そしてそれきり会話もなく、エーリの作業が完全に終わるのを待って、シアルは夜明け前にムーンホールを後にした。

ありふれた、ある夜の話だ。
 
 
【狼探し】登場キャラ:ノーチェ、(ロッソ・スカルラット)

 エドゥティット・ルムの大通りを、隣り合って歩く女と少年がいた。
少年は道の左右に建ち並ぶ様々な店や品々を物珍しそうに忙しなく見回し、跳ねるような声で女に話しかけていたが、女は少年の話を聞いているのかいないのか、ここ数十分は疲れたように顔をしかめ、我関せずとばかりに無言を貫いていた。
「ノーチェさんってば!僕の話、ちゃんと聞いてます?」
「あ? あぁ、聞いてない」
「えぇっ?! 正直なのは良いことですけど、酷いですよ! これじゃあ、僕が独り言の大きいひとみたいじゃないですか」
 頬を膨らませてそっぽを向き、怒ってますオーラを出す少年を横目に見て、女――ノーチェは深々と溜め息をついた。

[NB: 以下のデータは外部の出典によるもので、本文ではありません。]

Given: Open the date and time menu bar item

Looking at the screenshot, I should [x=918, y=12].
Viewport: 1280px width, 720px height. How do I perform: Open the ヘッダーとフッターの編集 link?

体質上暑さに弱いノーチェは、灼熱の日射しの中を長時間歩き続けるという状況に辟易としていた。そして、普通なら怖気づきそうなノーチェのぶっきらぼうな態度にもめげずに明るく親しげに接してくる少年の相手をすることにも、うんざりとしていた。
「そんなことより、アンタの親探しは止めたのか? そんなら私はもう帰っ――」
 苛々と口をついて出たノーチェの言葉に、少年は一瞬何を言っているのか分からないという顔をした。しかし、徐々に言葉の意味を理解してきたのか、見る見るうちにその猫のような大きな黒目を涙で潤ませていく。ついにはふるふるとその身を小さく震わせ始めた少年に、しまったと密かに顔を引き攣らせ、ノーチェは慌てて少年の気を逸らそうと頭を巡らせる。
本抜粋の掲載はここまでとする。